Hey...did you see the tread on the competition hunt in Pa this month ?


----------



## landen (Dec 26, 2010)

no i didnt see about the competition.what is it.


----------



## SWAMPBUCK10PT (Apr 5, 2010)

*Nice Dog Congrad your Bro_______SB*


----------



## wvcoyote (Mar 14, 2010)

nice big dog there. when go do your set remember the advice that was posted on other threads , be versitile and have fun.


----------



## landen (Dec 26, 2010)

iam ready clothes are washed in scent free stuff in a bag. gun ready shooting sticks came in mail today ..I can hardly wait..


----------



## On a call (Mar 3, 2010)

landen said:


> no i didnt see about the competition.what is it.
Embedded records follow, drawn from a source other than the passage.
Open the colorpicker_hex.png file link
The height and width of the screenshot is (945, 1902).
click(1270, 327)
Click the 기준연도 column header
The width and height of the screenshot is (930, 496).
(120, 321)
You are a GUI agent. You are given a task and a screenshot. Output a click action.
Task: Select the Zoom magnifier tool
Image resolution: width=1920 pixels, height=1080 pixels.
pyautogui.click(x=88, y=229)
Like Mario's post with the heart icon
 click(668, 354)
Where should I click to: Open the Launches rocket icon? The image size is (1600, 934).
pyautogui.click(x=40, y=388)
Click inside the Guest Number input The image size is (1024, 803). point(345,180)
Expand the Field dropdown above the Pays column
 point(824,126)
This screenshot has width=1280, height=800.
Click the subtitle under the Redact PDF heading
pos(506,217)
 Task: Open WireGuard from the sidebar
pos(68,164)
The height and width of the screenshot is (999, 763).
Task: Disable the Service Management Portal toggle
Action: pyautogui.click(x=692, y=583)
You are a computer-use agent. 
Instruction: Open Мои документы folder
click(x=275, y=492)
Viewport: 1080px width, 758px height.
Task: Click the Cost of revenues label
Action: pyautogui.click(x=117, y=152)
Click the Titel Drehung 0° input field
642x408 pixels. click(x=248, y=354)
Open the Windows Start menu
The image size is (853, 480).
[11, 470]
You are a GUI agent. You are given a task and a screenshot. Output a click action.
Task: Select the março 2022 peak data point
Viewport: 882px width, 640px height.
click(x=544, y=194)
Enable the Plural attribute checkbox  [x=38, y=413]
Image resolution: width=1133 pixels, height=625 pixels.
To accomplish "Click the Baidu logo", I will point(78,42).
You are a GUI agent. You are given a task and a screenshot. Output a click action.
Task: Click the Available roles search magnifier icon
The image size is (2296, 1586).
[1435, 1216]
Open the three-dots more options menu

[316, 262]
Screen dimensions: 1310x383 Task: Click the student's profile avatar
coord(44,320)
Here is the post...I am not sure how to refer to it by clicking ...but look in the discussion forums

PA Statewide Coyote Hunt - $5000 Guarenteed - FoxPro Giveaways

That could have been a $ 5000 dollor dog


----------



## RoughNeck (Mar 16, 2010)

Hey nice lookin yote, Hey OaC there's a tourny this weekend in Levelland TX also, gonna be fun there me, my brother an maybe Chris tryin to get in it. Big cat,Big yote,most points win, last year paid $1500.00 for 1st might be bigger this year, got my new camera so there will be pic's this time ( only if Chris shows me how to work it







)


----------



## El Gato Loco (Jan 15, 2010)

RoughNeck said:


> Hey nice lookin yote, Hey OaC there's a tourny this weekend in Levelland TX also, gonna be fun there me, my brother an maybe Chris tryin to get in it. Big cat,Big yote,most points win, last year paid $1500.00 for 1st might be bigger this year, got my new camera so there will be pic's this time ( only if Chris shows me how to work it
> 
> 
> 
> ...


I'm there brother! I'm driving 6+ hours to come hang with you loons, you can bet your arse there will be pictures!


----------



## On a call (Mar 3, 2010)

Well you shooters live just a little to far for this ol boy for a dog shoot. But I sure would like to !!! I will be heading up to my trapping grounds to set beaver traps with my daughter and son. Last week got cut shore due to truck problems. Nothing like yours though Chris.

Good luck !! knock em silly


----------



## hassell (Feb 9, 2010)

Chris Miller said:


> I'm there brother! I'm driving 6+ hours to come hang with you loons, you can bet your arse there will be pictures!


 Good Luck Guys- make sure you take lots of black powder for the flash pan HA!!


----------